## Try it
The lines from the one holding "Instruction: Select the" through the end of the records below are to be written out exactly, and nothing else; pictures are to be left out.

[Items from a data source]
******************************

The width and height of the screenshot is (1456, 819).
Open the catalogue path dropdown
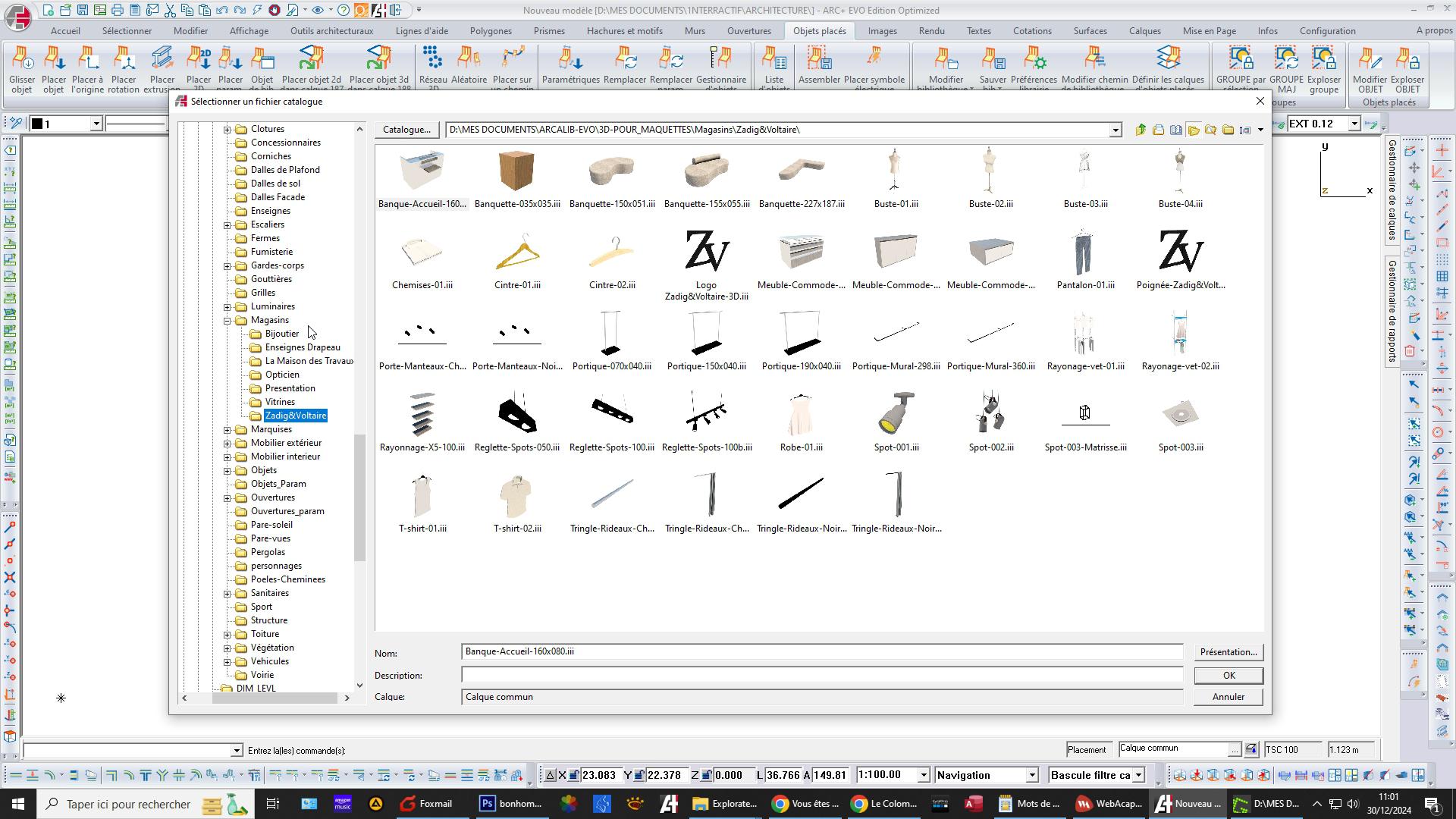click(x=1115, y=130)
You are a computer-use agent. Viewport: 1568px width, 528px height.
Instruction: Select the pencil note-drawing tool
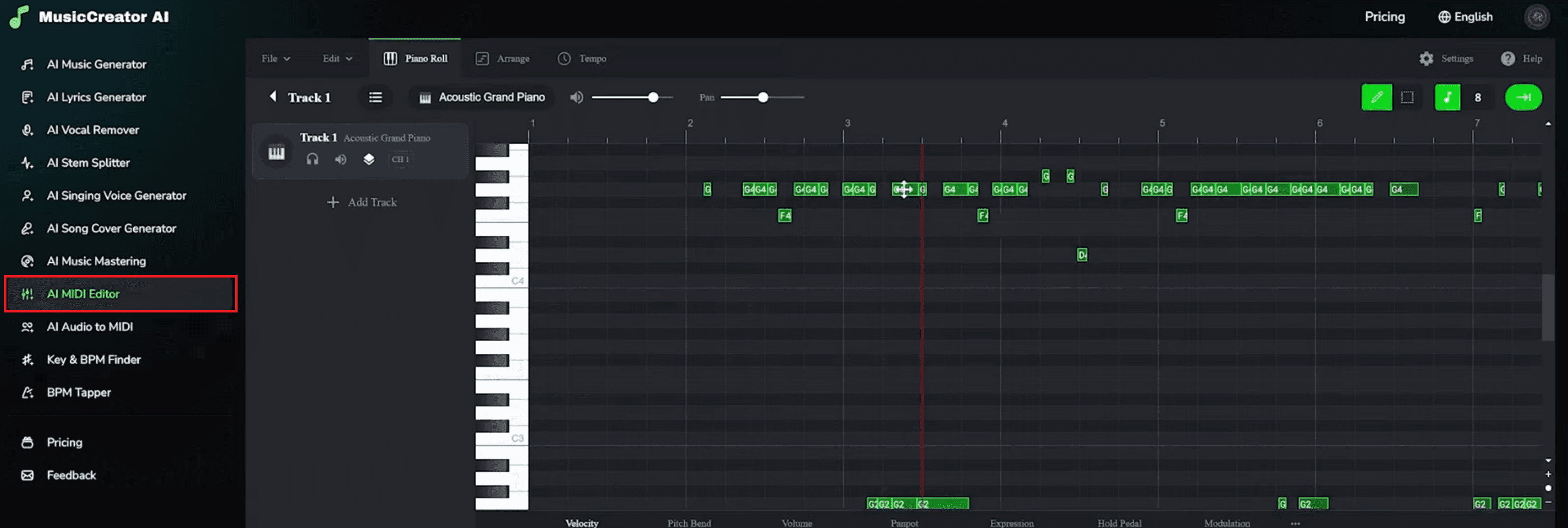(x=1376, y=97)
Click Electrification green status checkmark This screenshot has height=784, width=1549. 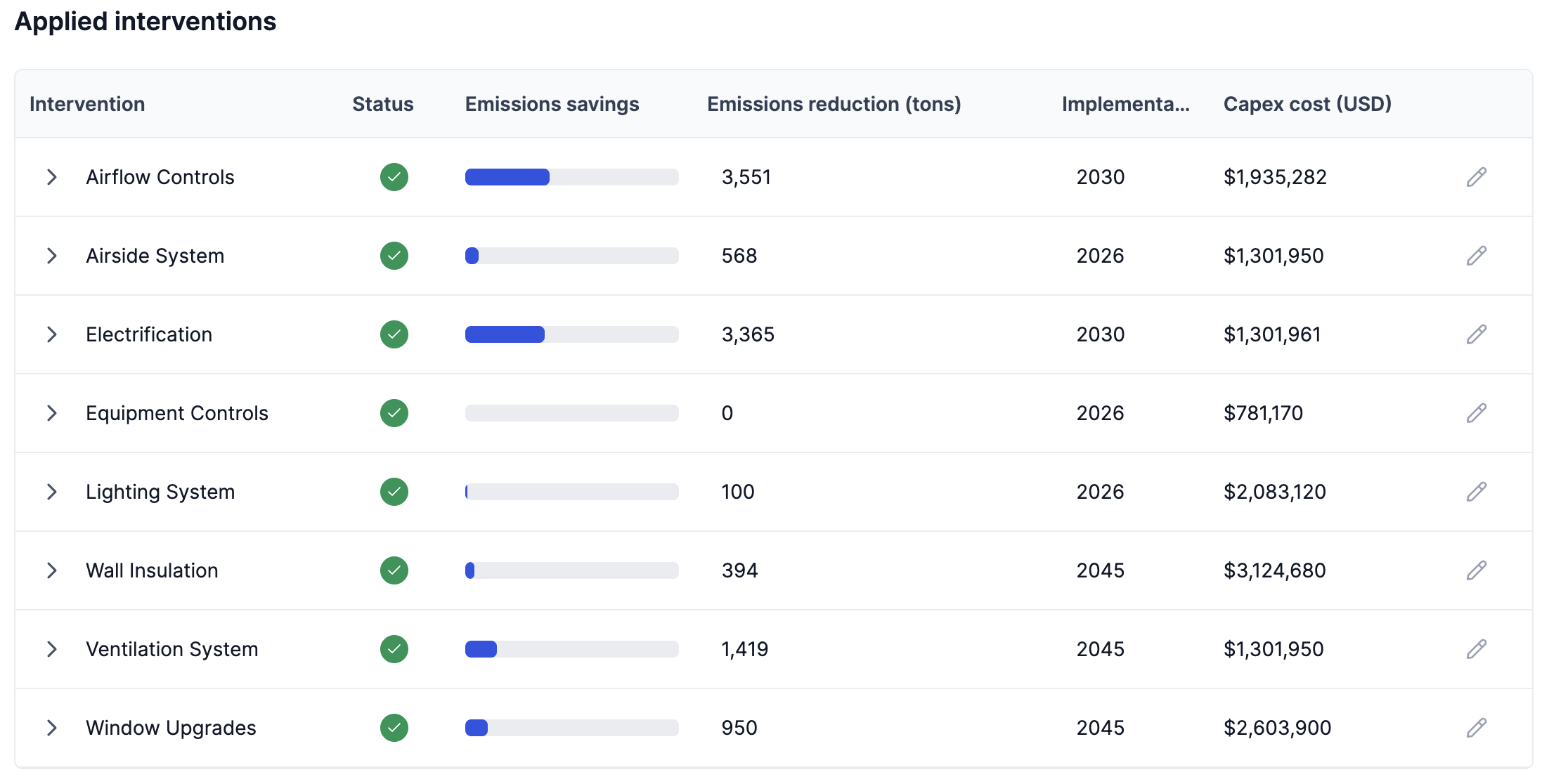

******************************

## Finished exercise
Instruction: Select the pencil note-drawing tool
(x=1376, y=97)
Click Electrification green status checkmark This screenshot has height=784, width=1549. 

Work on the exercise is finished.